Top of TASK INPUTS
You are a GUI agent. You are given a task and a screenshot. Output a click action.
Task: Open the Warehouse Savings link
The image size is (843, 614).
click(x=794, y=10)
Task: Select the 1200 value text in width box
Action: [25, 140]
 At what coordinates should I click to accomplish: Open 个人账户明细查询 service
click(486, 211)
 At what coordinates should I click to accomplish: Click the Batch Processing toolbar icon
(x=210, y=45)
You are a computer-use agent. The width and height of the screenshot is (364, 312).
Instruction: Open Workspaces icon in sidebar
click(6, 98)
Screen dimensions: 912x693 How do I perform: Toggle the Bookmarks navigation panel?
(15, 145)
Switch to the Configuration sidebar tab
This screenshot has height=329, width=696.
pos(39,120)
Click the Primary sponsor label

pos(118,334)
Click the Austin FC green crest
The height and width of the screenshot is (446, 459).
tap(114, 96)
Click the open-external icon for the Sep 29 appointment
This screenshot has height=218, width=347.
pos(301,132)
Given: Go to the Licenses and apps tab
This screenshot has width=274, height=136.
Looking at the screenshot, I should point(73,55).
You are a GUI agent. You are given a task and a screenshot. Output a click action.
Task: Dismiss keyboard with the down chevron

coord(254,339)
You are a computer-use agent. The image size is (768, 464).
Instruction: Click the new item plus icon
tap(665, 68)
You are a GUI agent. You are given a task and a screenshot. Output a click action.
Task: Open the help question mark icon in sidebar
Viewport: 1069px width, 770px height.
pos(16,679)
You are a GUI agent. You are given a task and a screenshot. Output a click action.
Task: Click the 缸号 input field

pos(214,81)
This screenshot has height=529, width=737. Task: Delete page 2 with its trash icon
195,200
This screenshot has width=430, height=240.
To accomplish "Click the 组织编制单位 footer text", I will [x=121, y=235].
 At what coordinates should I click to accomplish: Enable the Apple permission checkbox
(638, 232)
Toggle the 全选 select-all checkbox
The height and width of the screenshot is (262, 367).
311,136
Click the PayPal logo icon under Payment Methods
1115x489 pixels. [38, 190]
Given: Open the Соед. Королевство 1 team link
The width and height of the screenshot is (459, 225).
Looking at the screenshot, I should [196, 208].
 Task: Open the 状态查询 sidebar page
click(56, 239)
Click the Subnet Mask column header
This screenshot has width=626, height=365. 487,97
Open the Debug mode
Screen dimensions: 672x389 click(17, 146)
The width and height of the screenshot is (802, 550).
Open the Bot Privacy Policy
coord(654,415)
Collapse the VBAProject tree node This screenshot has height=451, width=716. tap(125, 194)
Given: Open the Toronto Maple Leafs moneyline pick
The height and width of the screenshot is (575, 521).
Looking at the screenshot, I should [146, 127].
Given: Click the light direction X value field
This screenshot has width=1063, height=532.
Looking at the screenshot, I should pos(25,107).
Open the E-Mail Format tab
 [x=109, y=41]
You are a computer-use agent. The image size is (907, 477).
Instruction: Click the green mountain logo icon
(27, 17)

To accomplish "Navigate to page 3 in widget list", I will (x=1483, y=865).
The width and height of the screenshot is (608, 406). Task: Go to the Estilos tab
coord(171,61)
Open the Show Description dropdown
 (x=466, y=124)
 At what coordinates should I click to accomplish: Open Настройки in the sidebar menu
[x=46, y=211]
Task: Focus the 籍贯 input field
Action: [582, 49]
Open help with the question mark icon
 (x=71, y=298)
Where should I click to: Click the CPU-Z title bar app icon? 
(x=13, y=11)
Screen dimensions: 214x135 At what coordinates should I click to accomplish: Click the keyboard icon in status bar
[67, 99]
Bottom of TASK INPUTS
WHAT TO DO
For each record above, write it out again exactly.

REPLY
You are a GUI agent. You are given a task and a screenshot. Output a click action.
Task: Open the Warehouse Savings link
The image size is (843, 614).
click(x=794, y=10)
Task: Select the 1200 value text in width box
Action: [25, 140]
 At what coordinates should I click to accomplish: Open 个人账户明细查询 service
click(486, 211)
 At what coordinates should I click to accomplish: Click the Batch Processing toolbar icon
(x=210, y=45)
You are a computer-use agent. The width and height of the screenshot is (364, 312).
Instruction: Open Workspaces icon in sidebar
click(6, 98)
Screen dimensions: 912x693 How do I perform: Toggle the Bookmarks navigation panel?
(15, 145)
Switch to the Configuration sidebar tab
This screenshot has height=329, width=696.
pos(39,120)
Click the Primary sponsor label

pos(118,334)
Click the Austin FC green crest
The height and width of the screenshot is (446, 459).
tap(114, 96)
Click the open-external icon for the Sep 29 appointment
This screenshot has height=218, width=347.
pos(301,132)
Given: Go to the Licenses and apps tab
This screenshot has width=274, height=136.
Looking at the screenshot, I should point(73,55).
You are a GUI agent. You are given a task and a screenshot. Output a click action.
Task: Dismiss keyboard with the down chevron

coord(254,339)
You are a computer-use agent. The image size is (768, 464).
Instruction: Click the new item plus icon
tap(665, 68)
You are a GUI agent. You are given a task and a screenshot. Output a click action.
Task: Open the help question mark icon in sidebar
Viewport: 1069px width, 770px height.
pos(16,679)
You are a GUI agent. You are given a task and a screenshot. Output a click action.
Task: Click the 缸号 input field

pos(214,81)
This screenshot has height=529, width=737. Task: Delete page 2 with its trash icon
195,200
This screenshot has width=430, height=240.
To accomplish "Click the 组织编制单位 footer text", I will [x=121, y=235].
 At what coordinates should I click to accomplish: Enable the Apple permission checkbox
(638, 232)
Toggle the 全选 select-all checkbox
The height and width of the screenshot is (262, 367).
311,136
Click the PayPal logo icon under Payment Methods
1115x489 pixels. [38, 190]
Given: Open the Соед. Королевство 1 team link
The width and height of the screenshot is (459, 225).
Looking at the screenshot, I should [196, 208].
 Task: Open the 状态查询 sidebar page
click(56, 239)
Click the Subnet Mask column header
This screenshot has width=626, height=365. 487,97
Open the Debug mode
Screen dimensions: 672x389 click(17, 146)
The width and height of the screenshot is (802, 550).
Open the Bot Privacy Policy
coord(654,415)
Collapse the VBAProject tree node This screenshot has height=451, width=716. tap(125, 194)
Given: Open the Toronto Maple Leafs moneyline pick
The height and width of the screenshot is (575, 521).
Looking at the screenshot, I should [146, 127].
Given: Click the light direction X value field
This screenshot has width=1063, height=532.
Looking at the screenshot, I should pos(25,107).
Open the E-Mail Format tab
 [x=109, y=41]
You are a computer-use agent. The image size is (907, 477).
Instruction: Click the green mountain logo icon
(27, 17)

To accomplish "Navigate to page 3 in widget list", I will (x=1483, y=865).
The width and height of the screenshot is (608, 406). Task: Go to the Estilos tab
coord(171,61)
Open the Show Description dropdown
 (x=466, y=124)
 At what coordinates should I click to accomplish: Open Настройки in the sidebar menu
[x=46, y=211]
Task: Focus the 籍贯 input field
Action: [582, 49]
Open help with the question mark icon
 (x=71, y=298)
Where should I click to: Click the CPU-Z title bar app icon? 
(x=13, y=11)
Screen dimensions: 214x135 At what coordinates should I click to accomplish: Click the keyboard icon in status bar
[67, 99]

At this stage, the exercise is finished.